No estoy de acuerdo con la idea de “tergiversación”; esto significaría decir que hay una lengua “pura” y otra “degradada”, que es la que aparece en las comunicaciones digitales. No es así. Sin duda, el estilo de intercambios que predomina en las plataformas como WhatsApp o SnapChat y en las redes sociales va modificando nuestras formas de hablar y de escribir, fuera de ese mundo en línea. Muchos de los cambios en la lengua provienen de las formas léxicas que surgen en los intercambios en esos espacios: decimos, por ejemplo, “Me clavó el visto” a veces como metáfora para indicar que alguien nos ignoró, más allá de que esa señal de indiferencia no se haya dado en WhatsApp. También, ciertas plataformas como Twitter, que plantean formas y estilos de composición específicas, producen ciertos cambios sintácticos (oraciones breves, en general, en las que la subordinación no es tan frecuente) y diferentes usos de la ironía y del humor, por ejemplo. En el terreno del léxico es, sin duda, donde más se observa esta influencia de las tecnologías en nuestras formas de hablar.
¿Qué hace que ciertas palabras o construcciones tengan validez en un determinado grupo en un período dado?
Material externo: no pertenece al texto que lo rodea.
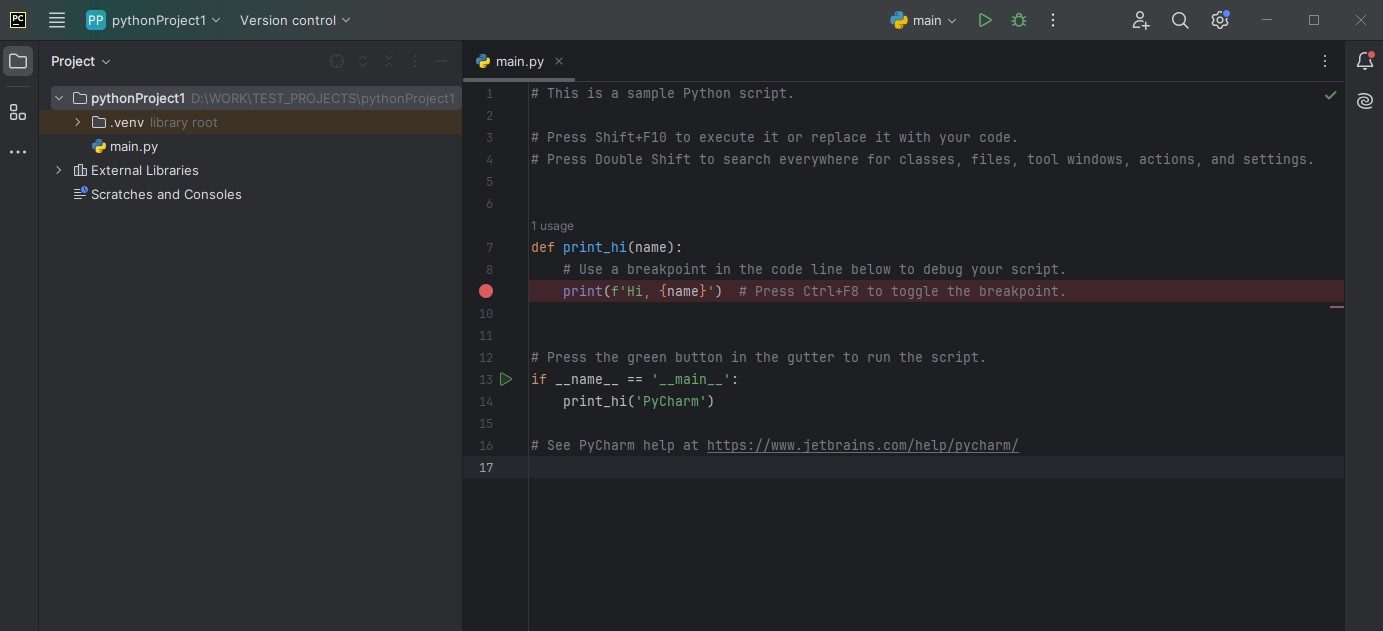This screenshot has width=1383, height=631.
Task: Open the AI Assistant spiral icon
Action: coord(1364,101)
Vuelvo en algún sentido a mi primera respuesta: así como cada grupo adolescente crea velozmente formas que constituyen su estilo de habla distintivo, esas creaciones de gran intensidad, son también muy pasajeras y pocas son las que llegan a alcanzar un uso extendido y/o a incorporarse al repertorio común de los hablantes. Pensemos en el uso de “Ah re” (muchas veces escrito de múltiples maneras): las diferentes generaciones de adolescentes y jóvenes consultadas, le asignan usos y significaciones también diferentes. En este sentido, las redes sociales tienen un papel importante; son muchas veces las encargadas no solo de estabilizar (darles un sentido único) y divulgar esas formas, sino también de que otros grupos las integren a sus repertorios lingüísticos.
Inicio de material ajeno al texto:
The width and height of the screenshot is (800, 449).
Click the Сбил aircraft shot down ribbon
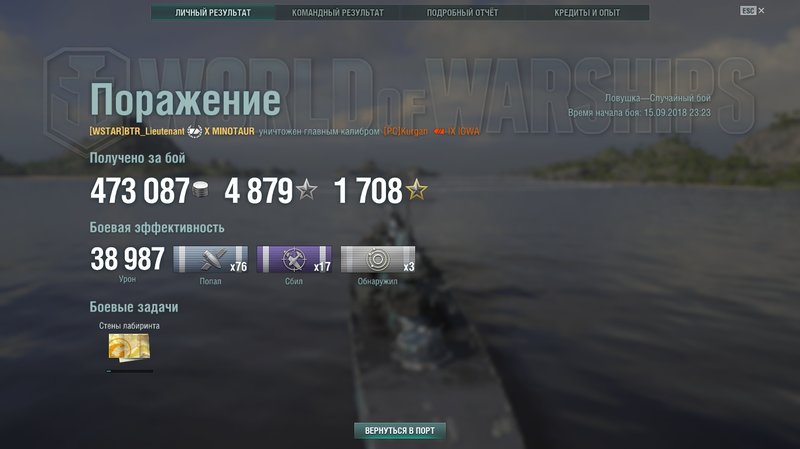pos(294,259)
1 Profesora y Licenciada en Letras de la Universidad de Buenos Aires (UBA). Master of Science (MS) en Lingüística (Georgetown University). Master en Educación (M.Ed. – Teachers College, Columbia University) y Doctora (PhD) en Alfabetización, Lengua y Tecnología (Columbia University). Se desempeña como docente e investigadora en la Universidad Nacional de San Martín, en el ISP “Dr. Joaquín V. González” y en el IES en Lenguas Vivas “Juan Ramón Fernández”.